:: INSTRUCTION ::
Find every line in the records below that contains the word "icon" and copy each one. Case counts, so match capitals exactly.

Word and element location data
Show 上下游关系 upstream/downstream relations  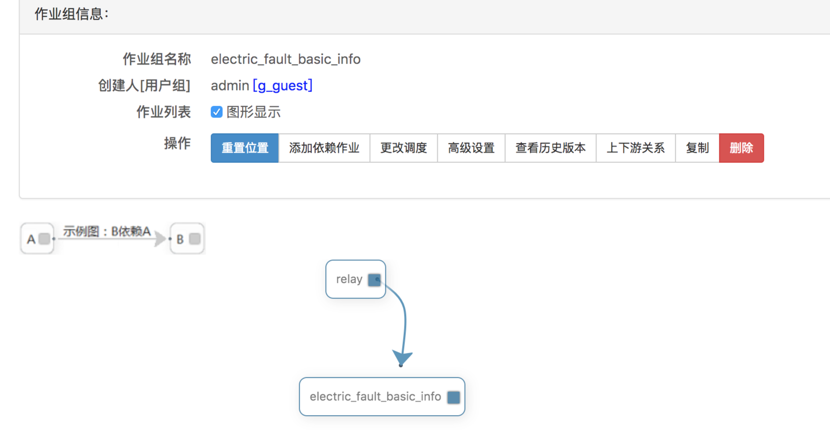click(x=636, y=148)
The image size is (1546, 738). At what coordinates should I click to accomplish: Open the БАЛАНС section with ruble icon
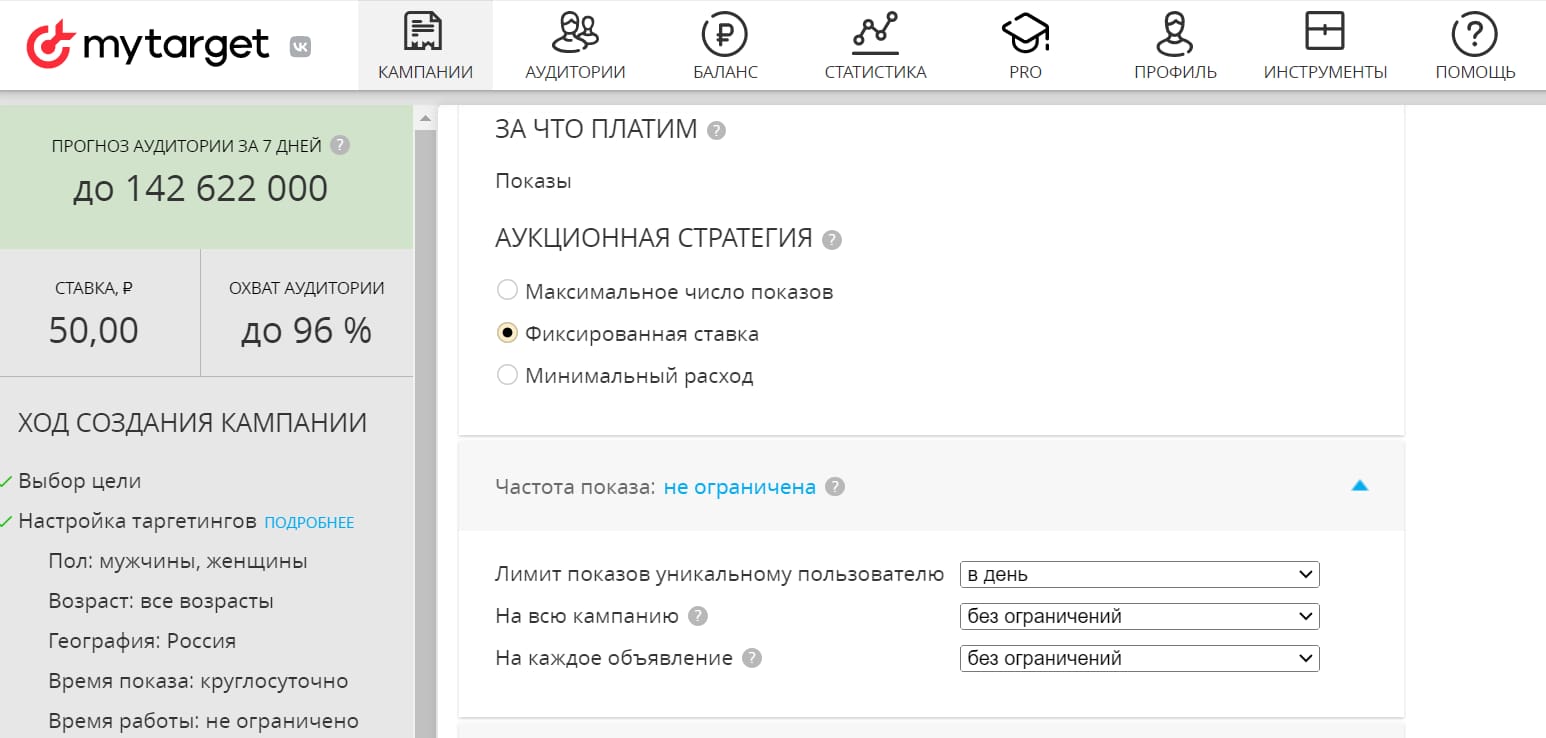tap(725, 44)
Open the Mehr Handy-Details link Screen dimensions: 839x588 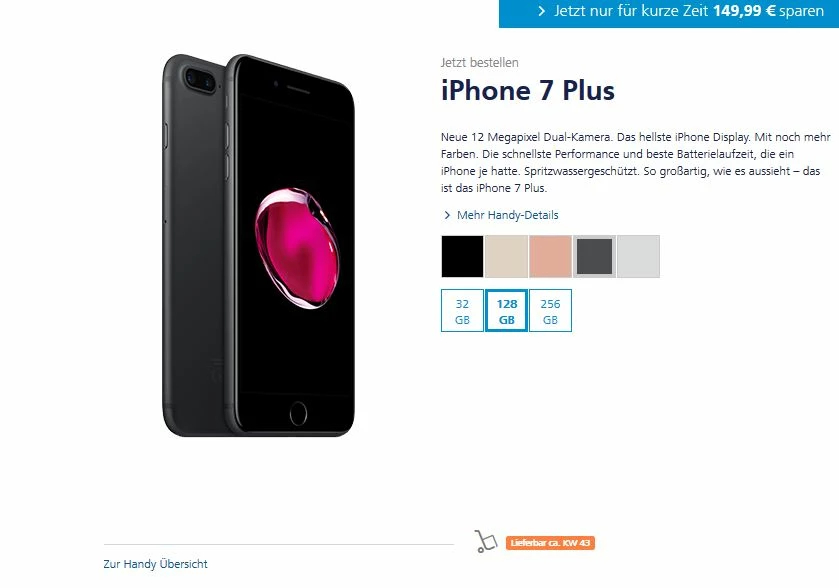pos(507,215)
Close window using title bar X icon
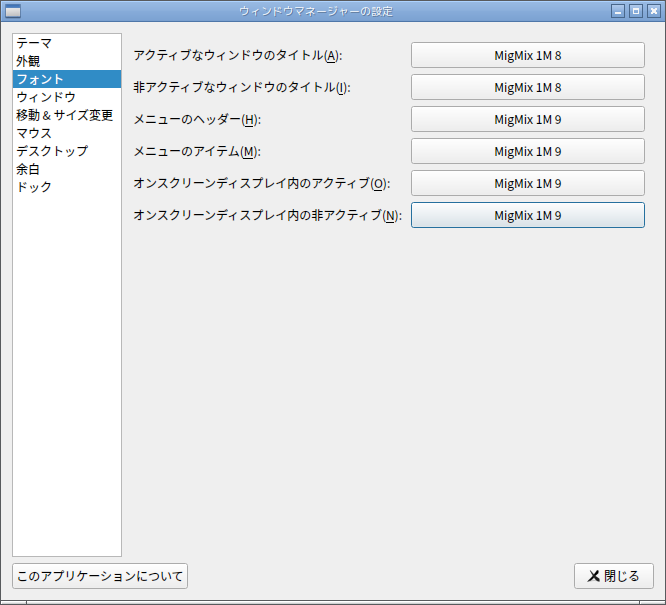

:: RESULT ::
The image size is (1546, 738). At what coordinates should I click to accomplish: Open the БАЛАНС section with ruble icon
Close window using title bar X icon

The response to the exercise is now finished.